### DATA PROVIDED

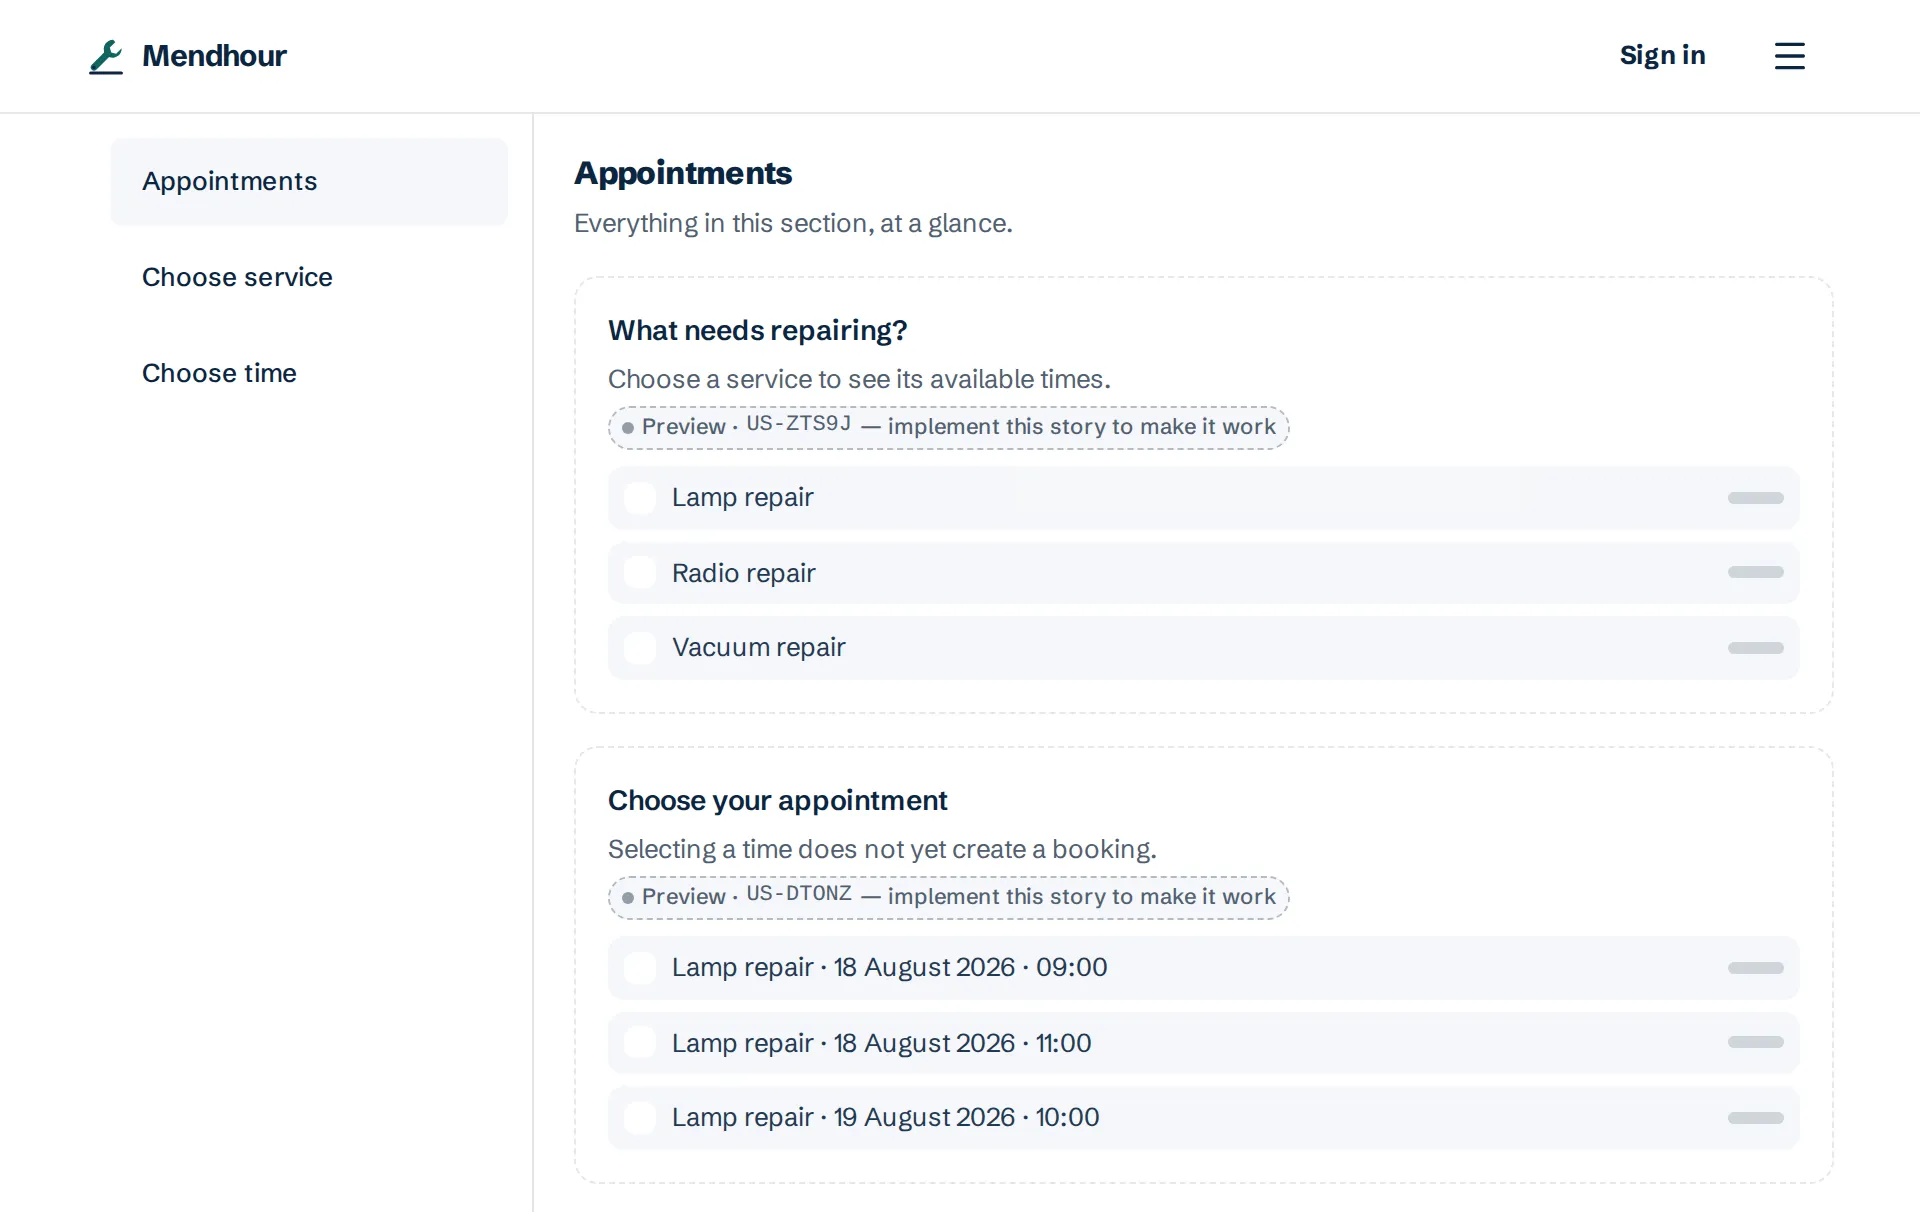This screenshot has width=1920, height=1212.
Task: Click the US-DTONZ preview story badge
Action: 948,897
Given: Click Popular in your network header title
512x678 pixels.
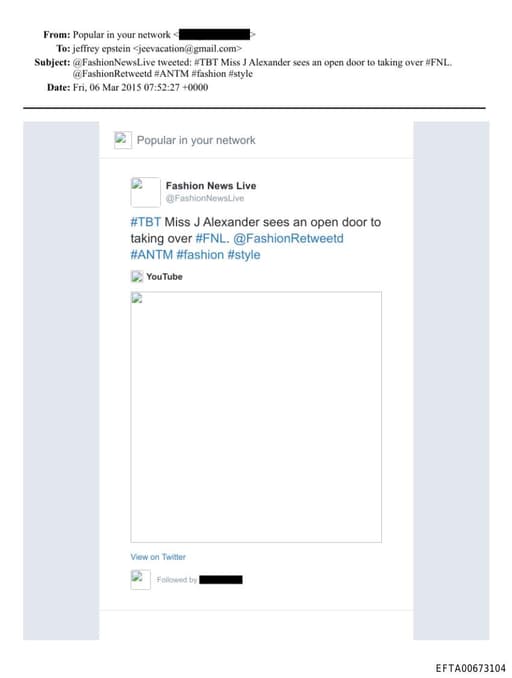Looking at the screenshot, I should click(x=196, y=140).
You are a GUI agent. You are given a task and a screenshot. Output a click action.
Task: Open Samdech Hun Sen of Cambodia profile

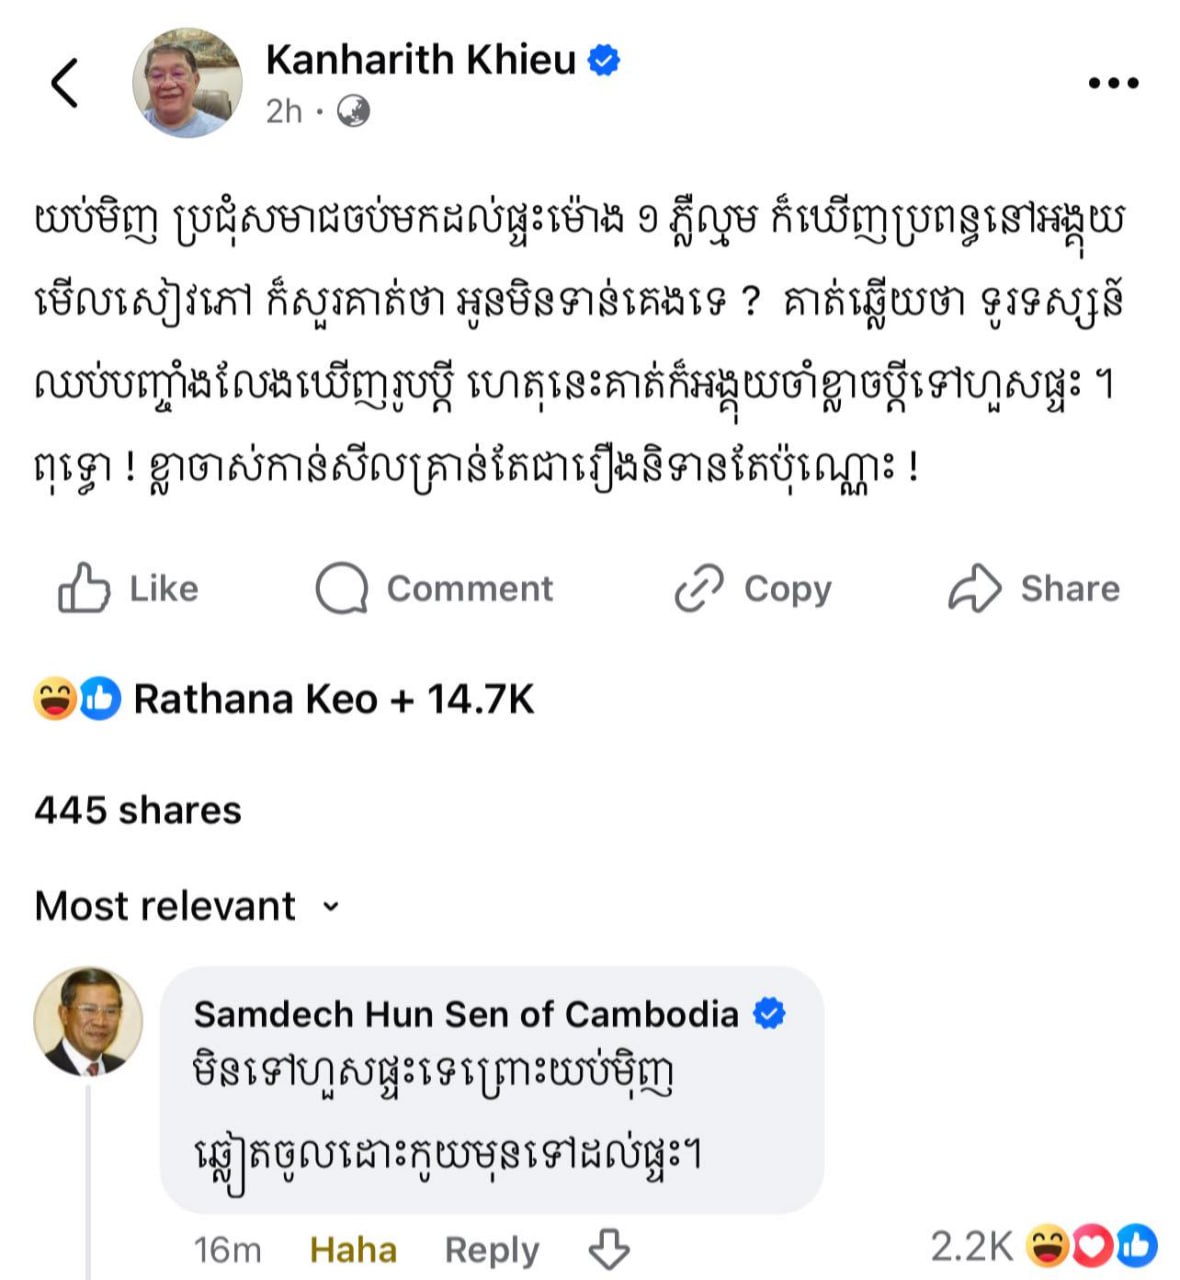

### YOUR OBJECTIVE
In the listing above, retype exactly, and only, the lines from the one containing "Given: Click Popular" through the last line, both included. Omit the pictures.

### EXPECTED ANSWER
Given: Click Popular in your network header title
512x678 pixels.
Looking at the screenshot, I should click(x=196, y=140).
You are a GUI agent. You are given a task and a screenshot. Output a click action.
Task: Open Samdech Hun Sen of Cambodia profile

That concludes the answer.